Workflow configuration for runnning these over cloud platforms supporting Cromwell like Terra can be found here:-

      | Dockstore : `merge_refine_bams.wdl <https://dockstore.org/workflows/github.com/MethodsDev/masseq_data_processing/merge_main:main?tab=info>`_
      | Github: `Kinnex Preliminary Processing <https://github.com/MethodsDev/masseq_data_processing/blob/main/wdl/merge_refine_bams.wdl>`_
      | Test Data can be found here (public, requester-pays) : `gs://mdl-preprocess-refs/test_data/m12345_123456_123456_s1.hifi_reads.bcM0003.bam` 

It requires an inputfile.csv with the sample to barcode combination used for multiplexing the samples. An example file corresponding to the test data is provided below.`Sample_ID`,`Kinnex_Adapter`,`IsoSeq_primer` are required (case-insensitive) columns. The file can have additional optional columns with snake_cased colnames.

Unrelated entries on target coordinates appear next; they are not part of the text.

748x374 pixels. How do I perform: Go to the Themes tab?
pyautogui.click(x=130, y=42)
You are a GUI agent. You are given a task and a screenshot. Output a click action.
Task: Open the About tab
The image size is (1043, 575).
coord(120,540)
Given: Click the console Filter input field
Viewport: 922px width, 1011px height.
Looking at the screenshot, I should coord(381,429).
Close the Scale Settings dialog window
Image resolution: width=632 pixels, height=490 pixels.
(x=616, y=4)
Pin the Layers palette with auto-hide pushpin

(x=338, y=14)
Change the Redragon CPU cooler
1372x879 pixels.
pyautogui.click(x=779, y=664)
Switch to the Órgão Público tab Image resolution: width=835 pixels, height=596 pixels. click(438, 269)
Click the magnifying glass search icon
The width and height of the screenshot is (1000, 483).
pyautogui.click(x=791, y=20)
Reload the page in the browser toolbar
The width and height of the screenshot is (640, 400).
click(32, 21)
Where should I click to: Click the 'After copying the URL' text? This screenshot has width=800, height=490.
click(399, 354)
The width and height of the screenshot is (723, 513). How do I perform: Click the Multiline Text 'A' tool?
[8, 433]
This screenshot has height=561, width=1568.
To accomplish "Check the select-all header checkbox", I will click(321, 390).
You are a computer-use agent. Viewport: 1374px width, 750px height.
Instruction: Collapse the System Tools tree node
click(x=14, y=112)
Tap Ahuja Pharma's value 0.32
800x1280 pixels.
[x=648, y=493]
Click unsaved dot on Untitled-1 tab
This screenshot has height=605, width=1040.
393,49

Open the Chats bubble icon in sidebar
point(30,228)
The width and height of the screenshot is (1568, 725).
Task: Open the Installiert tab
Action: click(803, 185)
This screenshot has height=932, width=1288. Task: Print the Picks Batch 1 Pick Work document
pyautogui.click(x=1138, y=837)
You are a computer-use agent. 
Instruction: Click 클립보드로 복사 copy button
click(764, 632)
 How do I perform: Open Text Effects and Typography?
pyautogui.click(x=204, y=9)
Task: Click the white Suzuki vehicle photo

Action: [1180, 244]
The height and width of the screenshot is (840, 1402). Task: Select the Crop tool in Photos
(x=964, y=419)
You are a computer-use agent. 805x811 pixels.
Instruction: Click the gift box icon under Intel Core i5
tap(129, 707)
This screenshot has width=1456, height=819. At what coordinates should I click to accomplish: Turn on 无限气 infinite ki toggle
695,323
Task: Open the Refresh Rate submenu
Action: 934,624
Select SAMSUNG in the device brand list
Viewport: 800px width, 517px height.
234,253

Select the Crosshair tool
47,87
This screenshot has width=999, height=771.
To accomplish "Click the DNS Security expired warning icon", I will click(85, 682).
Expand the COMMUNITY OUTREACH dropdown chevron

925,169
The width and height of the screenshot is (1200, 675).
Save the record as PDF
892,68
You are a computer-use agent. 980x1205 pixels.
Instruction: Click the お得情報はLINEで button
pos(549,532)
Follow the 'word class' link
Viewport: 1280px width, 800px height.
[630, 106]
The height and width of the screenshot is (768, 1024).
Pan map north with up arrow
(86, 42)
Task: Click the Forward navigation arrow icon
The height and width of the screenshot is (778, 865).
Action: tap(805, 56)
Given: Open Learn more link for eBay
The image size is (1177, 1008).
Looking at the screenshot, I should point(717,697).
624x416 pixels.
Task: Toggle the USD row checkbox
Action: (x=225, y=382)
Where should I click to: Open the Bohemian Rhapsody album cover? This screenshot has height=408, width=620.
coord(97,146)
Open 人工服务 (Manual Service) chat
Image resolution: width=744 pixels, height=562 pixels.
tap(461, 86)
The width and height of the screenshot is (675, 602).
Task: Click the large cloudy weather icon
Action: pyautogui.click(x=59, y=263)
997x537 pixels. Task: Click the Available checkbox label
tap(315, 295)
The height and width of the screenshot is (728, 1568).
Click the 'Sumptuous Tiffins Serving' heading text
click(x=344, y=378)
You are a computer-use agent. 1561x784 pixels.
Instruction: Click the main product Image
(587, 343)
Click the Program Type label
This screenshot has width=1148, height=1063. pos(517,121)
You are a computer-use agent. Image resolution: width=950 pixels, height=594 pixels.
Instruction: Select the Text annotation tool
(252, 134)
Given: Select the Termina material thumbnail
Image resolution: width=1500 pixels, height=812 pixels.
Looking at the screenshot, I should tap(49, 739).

.. csv-table:: bulk - idmap.csv , sample to barcode matching
   :file: ../test_data/idmap_bcM0001.csv
   :header-rows: 1

The workflow calls the script below which leverages pysam utils to merge reads and rename by the sample_ids provided in the idmap.csv file above the here is:

.. code:: python
   :number-lines: 

      python /usr/local/src/masseq_data_processing/pb_plots/mergeBams.py \
            -idmap ~{barcode_to_sample} \
            -bampath . \
            -limacountsdir . \
            -outdir . \
            -mergeReplicates \
            -setTitleSamplePlot ~{datasetId} 

**Input arguments for merge_refine_bams**

.. csv-table:: bulk - merge
   :file: ../_subpages/tables/merge_bulk.csv
   :header-rows: 1


Upon merging the replicates, the reads are ready to be analysed with the Secondary Processing workflows.